Re: [PATCH] ext4: handle NULL p_ext in ext4_ext_next_allocated_block()

[Date Prev][Date Next][Thread Prev][Thread Next][Date Index][Thread Index]

 



On Mon, 10 Oct 2011 08:28:23 -0700, Curt Wohlgemuth <curtw@xxxxxxxxxx> wrote:
> Hi Lukas:
> 
> On Mon, Oct 10, 2011 at 12:19 AM, Lukas Czerner <lczerner@xxxxxxxxxx> wrote:
> > On Sat, 8 Oct 2011, Curt Wohlgemuth wrote:
> >
> >> In ext4_ext_next_allocated_block(), the path[depth] might
> >> have a p_ext that is NULL -- see ext4_ext_binsearch().  In
> >> such a case, dereferencing it will crash the machine.
> >>
> >> This patch checks for p_ext == NULL in
> >> ext4_ext_next_allocated_block() before dereferencinging it.
> >>
> >> Tested using a hand-crafted an inode with eh_entries == 0 in
> >> an extent block, verified that running FIEMAP on it crashes
> >> without this patch, works fine with it.
> >
> > Hi Curt,
> >
> > It seems to me that even that the patch fixes the NULL dereference, it
> > is not a complete solution.
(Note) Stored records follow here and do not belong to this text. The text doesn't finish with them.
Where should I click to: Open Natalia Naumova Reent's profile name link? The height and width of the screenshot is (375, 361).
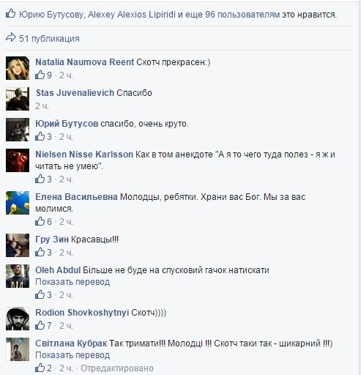click(x=85, y=62)
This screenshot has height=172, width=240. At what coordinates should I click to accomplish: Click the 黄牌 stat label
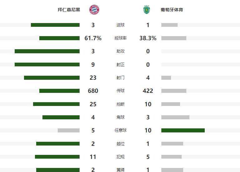[120, 170]
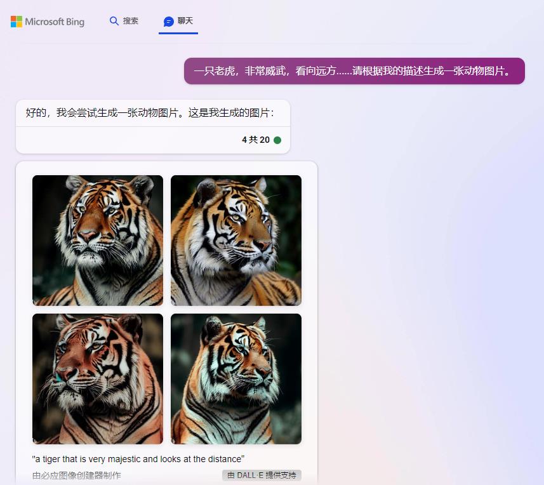Click the magnifying glass search icon
Image resolution: width=544 pixels, height=485 pixels.
pyautogui.click(x=114, y=21)
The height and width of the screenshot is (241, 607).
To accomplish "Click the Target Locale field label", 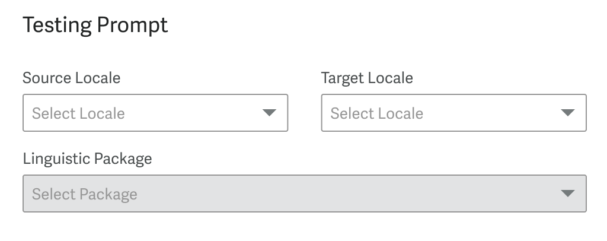I will (x=367, y=78).
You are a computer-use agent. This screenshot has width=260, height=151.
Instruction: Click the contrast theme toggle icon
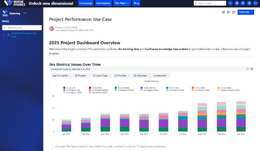(x=237, y=3)
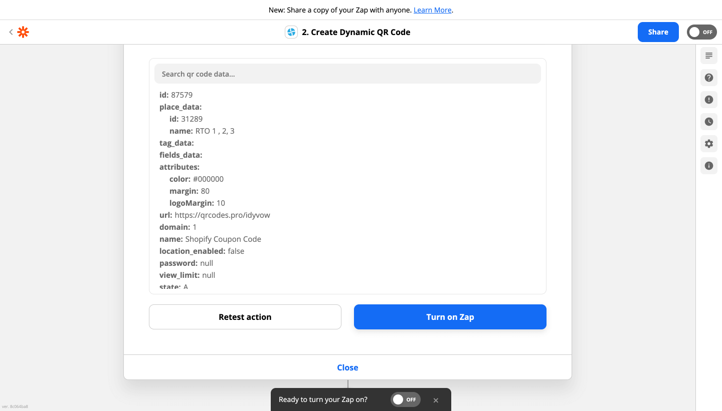Click the Zapier logo icon
The image size is (722, 411).
tap(23, 32)
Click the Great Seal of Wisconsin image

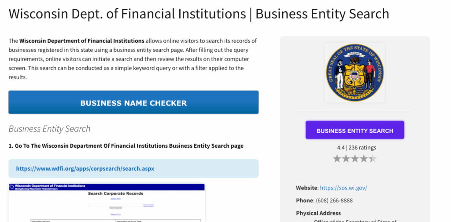(355, 73)

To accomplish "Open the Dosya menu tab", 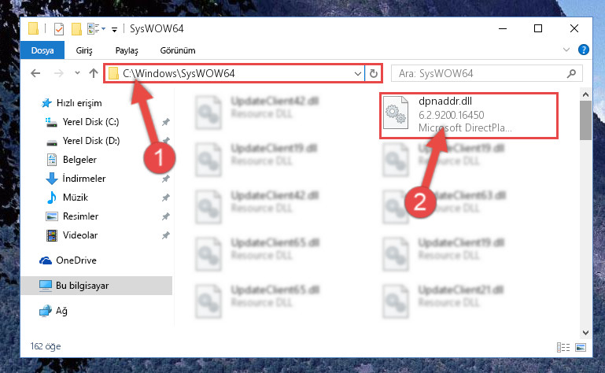I will coord(42,50).

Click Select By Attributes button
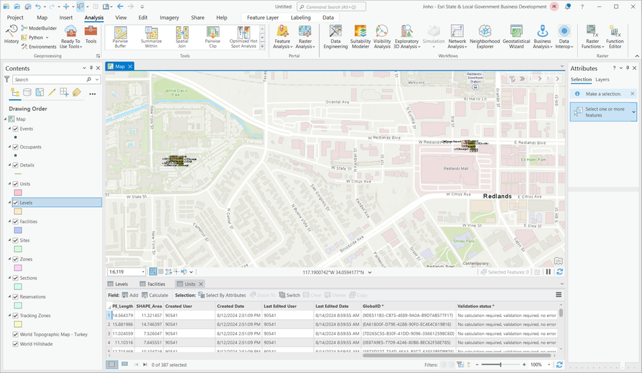[x=222, y=295]
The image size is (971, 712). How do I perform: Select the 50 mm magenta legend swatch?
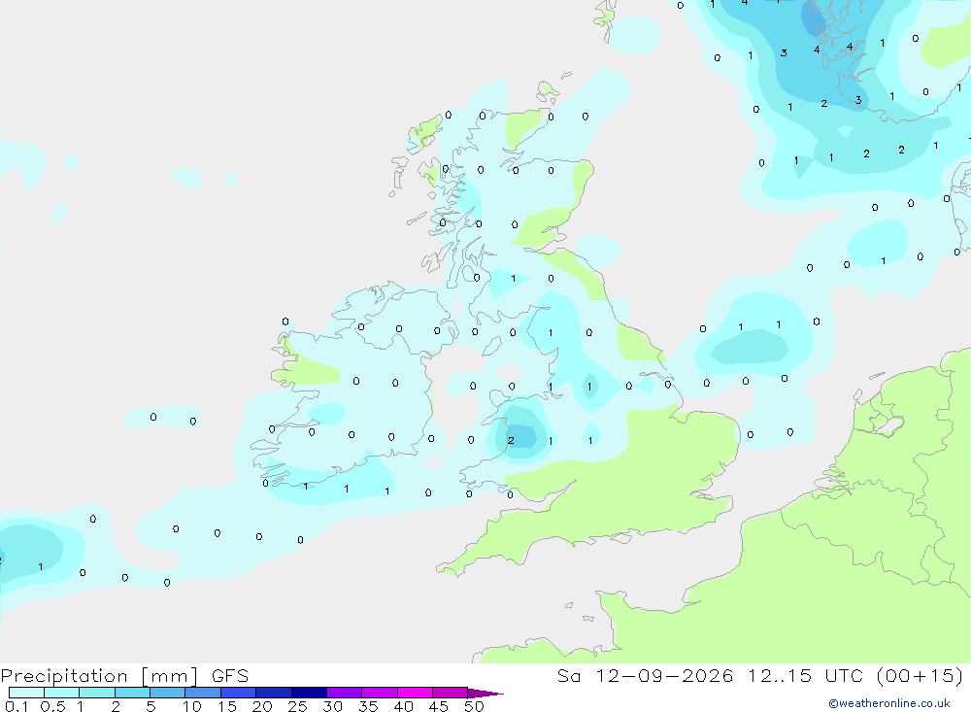pos(451,693)
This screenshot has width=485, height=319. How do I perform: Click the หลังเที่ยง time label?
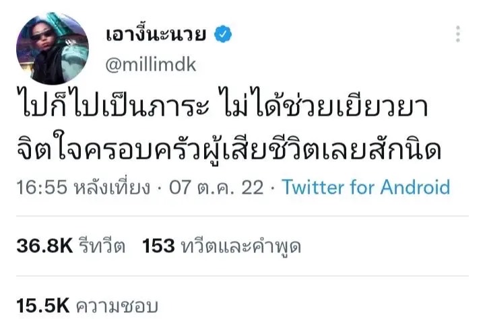click(113, 187)
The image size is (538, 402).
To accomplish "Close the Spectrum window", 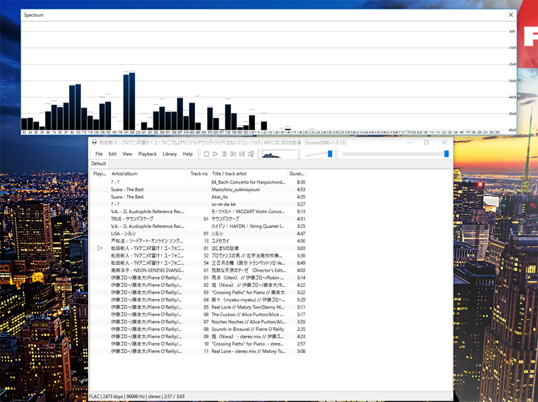I will tap(510, 14).
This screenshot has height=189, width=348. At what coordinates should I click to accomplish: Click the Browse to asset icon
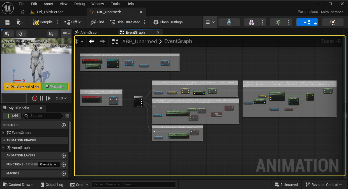pos(20,22)
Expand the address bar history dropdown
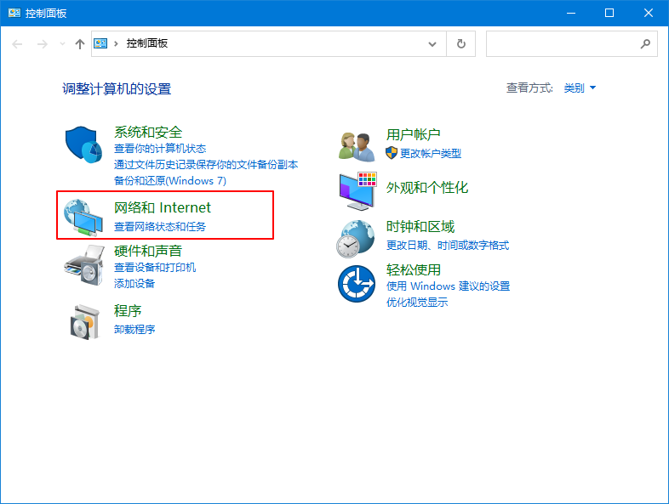 click(432, 43)
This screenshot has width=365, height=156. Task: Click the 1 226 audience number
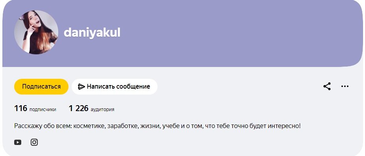(x=79, y=108)
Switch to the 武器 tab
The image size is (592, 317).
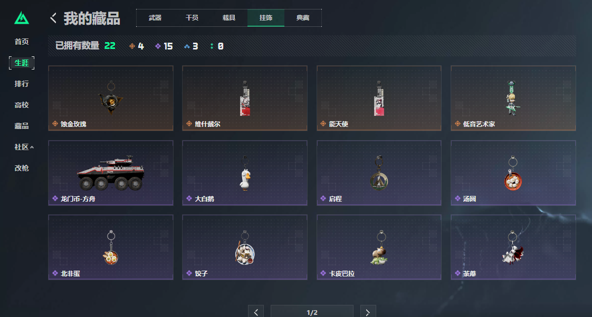(x=155, y=18)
Is it possible that in "normal" case p_ext
> > would be NULL ? I think that this is only possible in extent split/add
> > case (as noted in ext4_ext_binsearch()) which should be atomic to the
> > other operations (locked i_mutex?).
> 
> Yes, unfortunately, it is possible in "normal" cases for p_ext to be NULL.
> 
> We've seen this problem during what appears to be a race between an
> inode growth (or truncate?) and another task doing a FIEMAP ioctl.
> The real problem is that FIEMAP handing in ext4 is just, well, buggy?
Wow, IMHO it not just buggy, it is obviously incorrect, IMHO it is more
fair just return -ENOTSUPP, at least it is much safer.
Yes calling FIEMAP and truncate/write in parallel is stupid, but not
prohibited. 
> 
> ext4_ext_walk_space() will get the i_data_sem, construct the path
> array, then release the semaphore.  But then it does a bazillion
> accesses on the extent/header/index pointers in the path array, with
> no protection against truncate, growth, or any other changes.  As far
> as I can tell, this is the only use of a path array retrieved from
> ext4_ext_find_extent() that isn't completely covered by i_data_sem.
In that case i_data sem protects us from nothing. Path collected can
simply disappear under us. And in fact i don't understand the
reason why we drop i_data_sem too soon. Are any reason to do that?
Seems like following patch should fix the issue.
>From 12cd56ccd86c4d132f186034a9c11b0a2441a19f Mon Sep 17 00:00:00 2001
From: Dmitry Monakhov <dmonakhov@xxxxxxxxxx>
Date: Tue, 11 Oct 2011 10:44:31 +0400
Subject: [PATCH] ext4: do not drop i_data_sem too soon

Path returned from ext4_find_extent is valid only while we hold
i_data_sem, so we can drop it only after we nolonger need it.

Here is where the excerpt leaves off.